Cleaned search index for accent insensitive search

Keno · July 1, 2022, 7:56pm

What is the feature or ability you would like to have?
Lexicon has an excellent search feature! But as someone who is playing Spanish and German tracks (with accents and umlauts), one thing from Serato is missing from me: A cleaned search index. What that means is that serato stores normalized strings in a query database. More visually: Consider a track called “La Médina” - this track will not be found if you enter “La Medina” or “La Mèdina”. This is especially bad for things like the “ñ” , which can be stored as wither a single character, or a "n" (U+006E) followed by the code point for the combining tilde (U+0303). Many of the big providers do this, e.g. spohttps://chuckdafonk.medium.com/quick-hits-accents-umlauts-in-music-search-maximizing-instagram-story-highlights-e2b901fed022tify. In a normalized search, the search index stores all strings as unaccented, and queries are transformed before searching, i.e. All queries above would produce a hit on “La Médina”. This is very helpful in my opinion. This is also supported on a too level in the meanwhile, eg. in SQL

**How will this feature help you and others?**It facilitates search. Not really high priority, but it always gives me pause if I search for a track of which I’m not sure of the correct accentuation and it doesn’t turn up.

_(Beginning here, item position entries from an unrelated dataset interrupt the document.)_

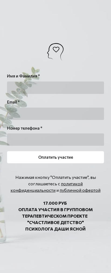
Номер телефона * (24, 128)
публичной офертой (80, 190)
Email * (13, 102)
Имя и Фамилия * (23, 75)
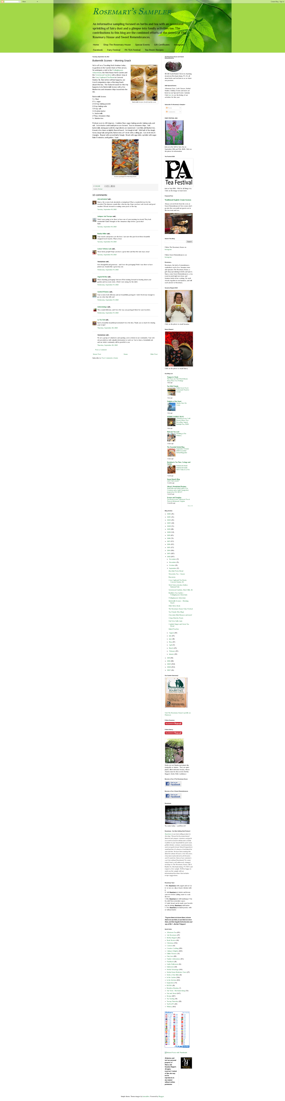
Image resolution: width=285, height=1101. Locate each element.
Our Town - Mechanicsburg (176, 991)
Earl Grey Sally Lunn (175, 621)
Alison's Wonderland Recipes (176, 486)
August (171, 633)
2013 (169, 553)
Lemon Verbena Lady (104, 249)
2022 (169, 526)
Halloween (170, 967)
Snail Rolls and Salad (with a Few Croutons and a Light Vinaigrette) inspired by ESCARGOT (178, 490)
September (173, 568)
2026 (169, 514)
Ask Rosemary (172, 935)
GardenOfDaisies (103, 292)
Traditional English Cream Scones (178, 200)
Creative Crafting (172, 948)
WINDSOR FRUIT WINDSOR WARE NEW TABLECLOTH (182, 468)
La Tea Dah (101, 320)
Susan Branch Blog (173, 479)
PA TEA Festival (132, 50)
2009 (169, 664)
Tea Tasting (170, 999)
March (171, 648)
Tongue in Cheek (172, 377)
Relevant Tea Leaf (173, 432)
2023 (169, 523)
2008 (169, 667)
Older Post (154, 354)
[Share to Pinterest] (114, 186)
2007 (169, 670)
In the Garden (171, 977)
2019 (169, 535)
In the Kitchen (171, 980)
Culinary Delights (172, 951)
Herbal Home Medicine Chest (176, 972)
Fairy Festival (113, 50)
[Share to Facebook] (112, 186)
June (170, 639)
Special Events (142, 44)
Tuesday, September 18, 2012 (106, 209)
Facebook (98, 50)
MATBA (169, 985)
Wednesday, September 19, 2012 (107, 270)
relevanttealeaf (102, 199)
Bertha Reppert (172, 938)
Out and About (171, 993)
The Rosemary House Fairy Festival (181, 609)
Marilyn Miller (101, 233)
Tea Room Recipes (154, 50)
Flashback (170, 961)
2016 (169, 544)
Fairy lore (170, 956)
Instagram (179, 44)
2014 (169, 550)
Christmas (170, 943)
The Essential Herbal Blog (175, 447)
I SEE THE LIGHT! (173, 481)
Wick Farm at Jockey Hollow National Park (178, 586)
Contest (169, 946)
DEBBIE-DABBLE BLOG (175, 416)
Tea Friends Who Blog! (176, 612)
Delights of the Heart (174, 401)
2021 (169, 529)
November (172, 562)
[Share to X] (110, 186)
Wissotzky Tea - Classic (177, 574)
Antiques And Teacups (104, 216)
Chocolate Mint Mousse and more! (180, 615)
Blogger (161, 1096)
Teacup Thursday (172, 1001)
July (170, 636)
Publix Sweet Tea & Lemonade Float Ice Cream (182, 390)
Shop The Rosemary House (117, 44)
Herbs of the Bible (173, 975)
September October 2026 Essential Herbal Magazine (182, 451)
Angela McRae (102, 277)
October (172, 565)
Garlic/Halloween (172, 964)
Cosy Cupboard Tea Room (105, 77)
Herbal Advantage (173, 969)
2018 (169, 538)
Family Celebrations (173, 959)
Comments (171, 112)
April (171, 645)
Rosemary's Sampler (131, 11)
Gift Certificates (162, 44)
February (172, 651)
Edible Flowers (172, 953)
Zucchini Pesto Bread (176, 571)
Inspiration (170, 983)
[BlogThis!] (108, 186)
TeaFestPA (170, 1004)
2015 (169, 547)
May (170, 642)
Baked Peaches (174, 629)
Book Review (171, 940)
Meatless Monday (173, 988)
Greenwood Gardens (103, 75)
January (171, 654)
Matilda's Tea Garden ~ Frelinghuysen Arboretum (178, 594)
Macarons (172, 577)
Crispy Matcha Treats (176, 618)
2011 (168, 658)
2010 (169, 661)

Is this feature available in an existing product? If so, what product?
Many tools and platforms use this, e.g. spotify and serato.

Does a workaround currently exist?
Not really. Do partial searches or try to figure out the correct diacrits.

Christiaan · July 1, 2022, 9:07pm

I completely agree this should be the default way to search really. But the Lexicon database is based on SQLite and I don’t think it has a builtin way to do this, I think there might be an extension but I haven’t really dug into that yet.

I’ll have to experiment a bit, but the way I want it to work is that accents are ignored by default really. I can’t even type an accent on my keyboard if I wanted to…